A questo punto, allora, possiamo considerare il terzo quesito che ci spinge a riflettere su come sia possibile insegnare a ragionare liberamente. In questo caso è la vicenda di una altra alunna a suggerirci una possibile risposta. Betty (Kirsten Dunst), che rappresenta l’aspirazione femminile al matrimonio, tradita dal marito, finirà per chiedere il divorzio, rifiutandosi di fingere una felicità d’apparenza così come le viene invece indicato dalla madre. L’atteggiamento di Betty, quindi, si capovolge nel corso del film: da sostenitrice imperterrita della tradizione culturale a donna che riesce a dare legittimità al suo sentire senza avvertire la necessità di una approvazione che non sia esattamente la sua. In questo cambiamento interiore Betty riconosce l’importanza della testimonianza della sua insegnante Katherine, dedicandole l’ultimo suo articolo al Wellesley College. Katherine, quindi, è riuscita a far maturare in Betty la consapevolezza di sé stessa; e lo ha fatto, non attraverso uno scontro diretto con lei, ma attraverso l’argomentazione in aula della sua profonda delusione per il fraintendimento del suo insegnamento, accusato di sovvertire il ruolo naturale delle donne.

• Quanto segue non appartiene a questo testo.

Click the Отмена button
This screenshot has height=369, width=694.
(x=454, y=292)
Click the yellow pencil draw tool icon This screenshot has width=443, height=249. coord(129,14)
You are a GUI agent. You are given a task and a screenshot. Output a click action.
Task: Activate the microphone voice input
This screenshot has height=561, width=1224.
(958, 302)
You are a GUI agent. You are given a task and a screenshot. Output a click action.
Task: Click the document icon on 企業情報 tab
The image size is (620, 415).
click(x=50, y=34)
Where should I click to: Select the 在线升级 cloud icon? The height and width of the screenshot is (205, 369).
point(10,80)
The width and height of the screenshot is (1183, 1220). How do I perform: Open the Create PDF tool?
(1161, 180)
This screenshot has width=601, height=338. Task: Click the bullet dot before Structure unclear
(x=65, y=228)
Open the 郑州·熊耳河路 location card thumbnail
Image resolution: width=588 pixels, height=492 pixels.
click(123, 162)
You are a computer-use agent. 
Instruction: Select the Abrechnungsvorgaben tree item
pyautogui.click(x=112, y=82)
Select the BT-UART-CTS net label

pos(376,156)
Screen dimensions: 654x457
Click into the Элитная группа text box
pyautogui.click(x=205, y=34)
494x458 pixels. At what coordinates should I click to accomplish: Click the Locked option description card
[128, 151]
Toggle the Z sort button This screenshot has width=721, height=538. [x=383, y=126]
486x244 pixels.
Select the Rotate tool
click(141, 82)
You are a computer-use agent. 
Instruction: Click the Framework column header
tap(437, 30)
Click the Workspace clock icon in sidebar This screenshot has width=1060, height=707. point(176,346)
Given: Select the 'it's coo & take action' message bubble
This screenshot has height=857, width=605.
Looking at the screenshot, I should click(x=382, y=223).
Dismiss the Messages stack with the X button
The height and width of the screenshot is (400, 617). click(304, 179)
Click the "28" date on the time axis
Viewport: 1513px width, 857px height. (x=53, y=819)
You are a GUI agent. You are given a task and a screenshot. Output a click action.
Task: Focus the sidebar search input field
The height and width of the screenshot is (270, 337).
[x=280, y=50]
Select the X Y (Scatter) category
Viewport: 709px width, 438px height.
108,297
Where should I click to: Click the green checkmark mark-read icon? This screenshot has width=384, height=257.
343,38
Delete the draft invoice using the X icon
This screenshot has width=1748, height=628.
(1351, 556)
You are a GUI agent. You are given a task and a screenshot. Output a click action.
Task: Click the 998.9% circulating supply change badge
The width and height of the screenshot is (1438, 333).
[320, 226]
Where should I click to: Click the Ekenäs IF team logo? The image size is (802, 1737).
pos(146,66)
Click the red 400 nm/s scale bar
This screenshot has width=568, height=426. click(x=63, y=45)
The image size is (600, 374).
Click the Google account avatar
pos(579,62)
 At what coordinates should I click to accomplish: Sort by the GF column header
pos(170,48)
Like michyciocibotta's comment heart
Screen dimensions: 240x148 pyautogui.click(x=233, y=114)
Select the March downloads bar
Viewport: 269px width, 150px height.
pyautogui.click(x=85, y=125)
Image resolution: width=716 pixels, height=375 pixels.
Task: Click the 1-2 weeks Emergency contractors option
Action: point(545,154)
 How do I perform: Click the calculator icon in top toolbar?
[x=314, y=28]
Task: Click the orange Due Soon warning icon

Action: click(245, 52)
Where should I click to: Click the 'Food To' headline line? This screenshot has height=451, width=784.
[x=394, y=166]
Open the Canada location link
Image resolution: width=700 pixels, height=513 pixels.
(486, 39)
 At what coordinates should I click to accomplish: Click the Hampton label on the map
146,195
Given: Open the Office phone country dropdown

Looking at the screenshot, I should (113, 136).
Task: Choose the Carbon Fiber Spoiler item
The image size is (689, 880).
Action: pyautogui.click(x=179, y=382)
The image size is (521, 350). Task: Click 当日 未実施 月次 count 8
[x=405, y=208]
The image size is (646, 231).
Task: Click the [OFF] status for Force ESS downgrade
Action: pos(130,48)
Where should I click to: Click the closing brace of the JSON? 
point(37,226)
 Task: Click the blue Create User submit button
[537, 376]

Tutto questo ci predispone a comprendere il valore pedagogico di una autentica testimonianza di libertà di pensiero e di vita. Testimonianza che ha il duplice scopo di rafforzare in noi ciò che vi è di simile e, parimenti, di sfidare ciò che, al contrario, ne è diverso. Insegnare a ragionare con la propria testa significa, allora, distendere la trama del possibile. Imparare a farlo vuol dire, per questo, avvertire vibrare i propri confini. La libertà è l’elasticità del nostro dettaglio che scopre la singolarità del suo slancio attraverso l’unicità delle piccole e grandi opere del mondo.